Les nombreux nids de poule de la concession 2 seront réparés avec de la gravelle, une décision qui ne plait pas à tous les résidents.
Les nombreux nids de poule de la concession 2 seront réparés avec de la gravelle, une décision qui ne plait pas à tous les résidents.

L’état des routes provoque des frustrations

La grogne commence à s’installer chez certains résidents du canton d’Alfred et Plantagenet à l’égard du piètre état de leurs routes, notamment chez des agriculteurs de la région. Le maire, Stéphane Sarrazin, évalue que leur état est similaire à celui des routes des municipalités environnantes. Un plan de gestion des actifs est prévu pour 2021.

«J’aurais peur d’y sortir ma bicyclette!» lance Chantal Levac, qui emprunte souvent les concessions 2 et 3 afin de donner un coup de main à son père pour les travaux des semences. Elle ne cache pas non plus opter pour un parcours plus long lors de ses déplacements à Lefaivre, pour éviter d’endommager sa voiture.

«Nos chemins se démolissent et on casse nos machines. Ça fait cinq ans que la concession 2 est finie. On y roule à 20 km/h pour ne pas casser nos roues», renchérit Alain Malette, un agriculteur qui y possède des terres.

«La concession 5 est un vrai bordel! On doit zigzaguer pour éviter tous les trous et on roule à 30 km/h, alors que la limite est de 50 km/h», affirme une citoyenne qui a préféré garder l’anonymat. Cette dernière précise qu’elle demeure sur la Concession 4 Nord, une route asphaltée de piètre qualité et remplie de trous, selon elle.

Le maire conscient des doléances

Questionné à ce sujet, le maire Stéphane Sarrazin croit que l’état de l’ensemble des routes qui sillonnent le canton est similaire à celui des autres municipalités de la province.

Avec un budget annuel de deux millions de dollars pour couvrir quelque 300 km de routes, il se dit conscient des doléances de certains concitoyens, mais avoue ne pas pouvoir faire réparer plus de deux ou trois kilomètres par année et que des choix doivent être faits : «Il faut garder en tête qu’il y a des chemins avec cinq cents résidences, contre des concessions où il n’y en a que cinq ou six. Il faut que le taux d’utilisation soit pris en considération.»

Il tient à rappeler que la situation en 2020 est bien différente de celle des années 1980, alors que le gouvernement ontarien avait choisi d’asphalter des concessions : «À l’époque, la situation financière le permettait. Aujourd’hui, c’est difficile d’entretenir des chemins de concessions de trois kilomètres sur lesquels on ne retrouve que sept ou huit maisons.»

«C’est la seule chose qu’on demande!»

Pour Alain Malette, l’état des chemins de concessions ressemble plutôt à un manque de respect à l’égard des agriculteurs : «Uniquement dans la concession 2, il y a probablement 5 millions de dollars en produits agricoles qui sortent par année et on n’est même pas capable d’avoir un chemin avec de l’asphalte. Je pense qu’on abuse de nous un peu… c’est la seule chose qu’on demande!»

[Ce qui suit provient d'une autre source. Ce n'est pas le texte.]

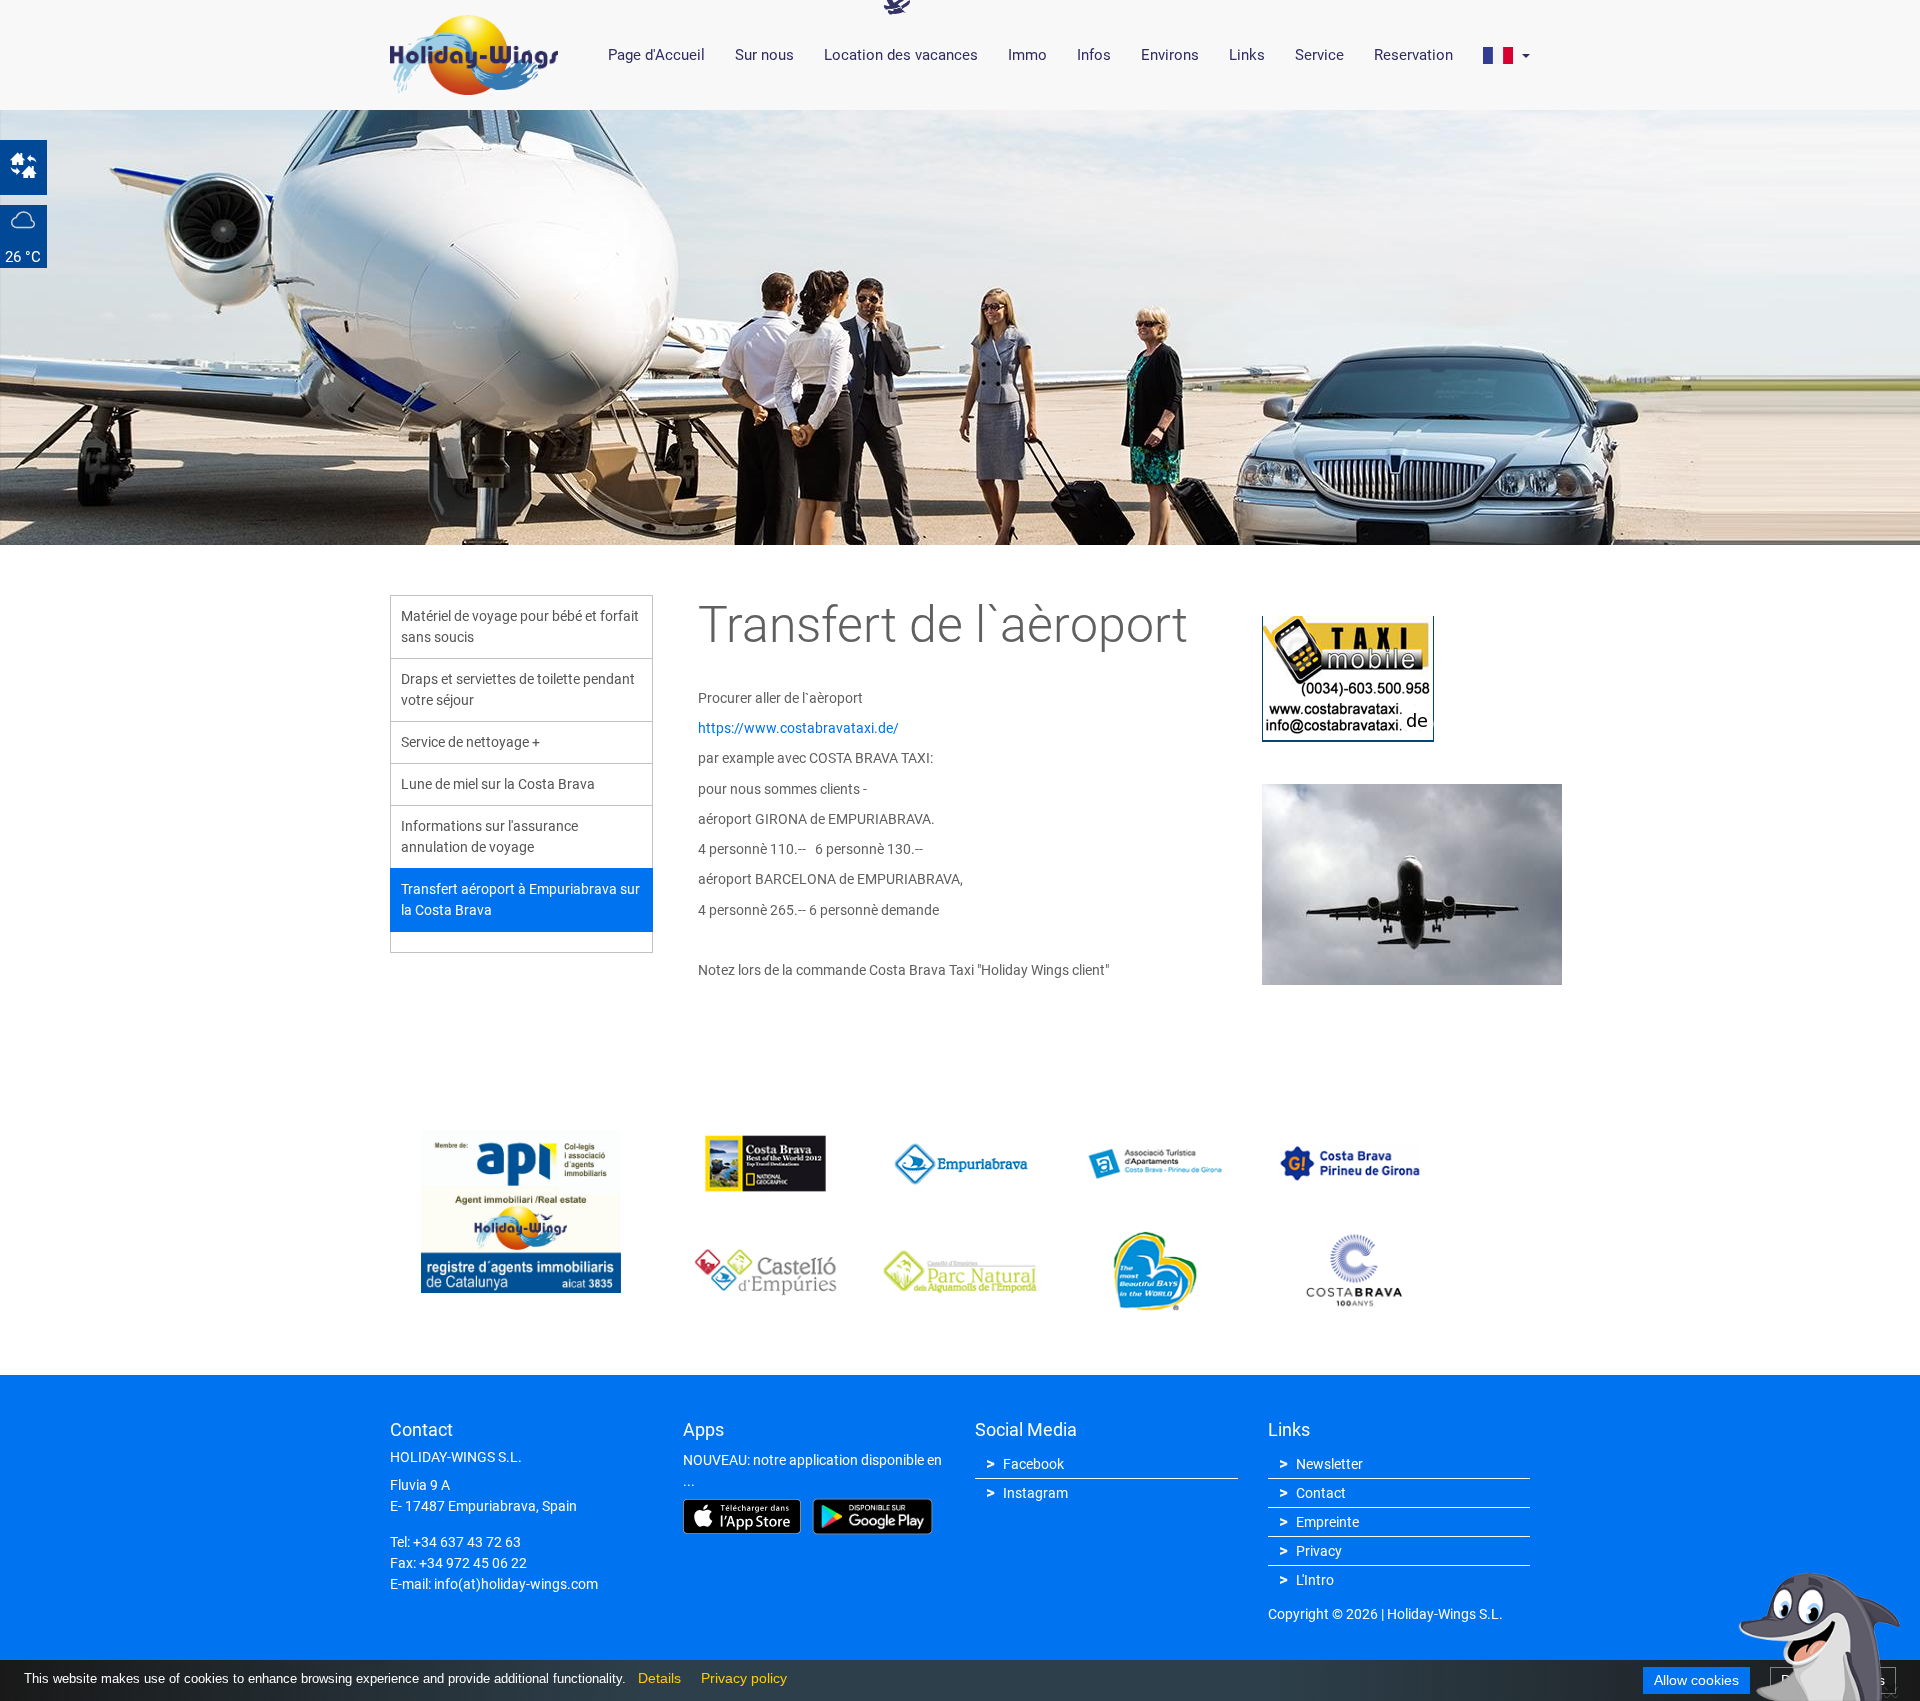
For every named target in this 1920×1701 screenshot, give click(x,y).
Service (1319, 55)
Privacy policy (739, 1678)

Même si le chemin de la concession 2 sera réparé en gravelle au cours de l’année, Chantal Levac se désole de constater que le canton semble favoriser certains quartiers centraux au profit des citoyens plus qui habitent dans des secteurs plus éloignés : «Au prix que les gens paient leurs taxes, ce n’est pas de la gravelle qu’ils devraient avoir, mais de l’asphalte. Je suis un peu frustrée de voir que les gens de la rue Valain vont avoir une rue asphaltée sans problème cette année, alors que nous qui vivons sur les routes secondaires, nous ne semblons pas être une priorité».

À cet effet, le maire Sarrazin apporte une précision, expliquant que l’asphaltage de la rue Valain est la responsabilité du promoteur immobilier qui a développé le secteur et non celle de la municipalité.

M. Sarrazin ajoute aussi que la municipalité est à réévaluer l’état de l’ensemble de ses routes. Le plan de gestion des actifs qui en découlera est prévu en 2021 et permettra de mieux déterminer les routes problématiques et de les prioriser.

Malgré tout, l’agriculteur Jean-Claude Levac n’a pas grand espoir de voir les choses changer : «Notre grand malheur, c’est qu’on n’a pas d’agriculteur à la table du conseil municipal. On est débordés de travail et on n’est pas intéressés à y aller. La politique, c’est un monde à part», conclut-il.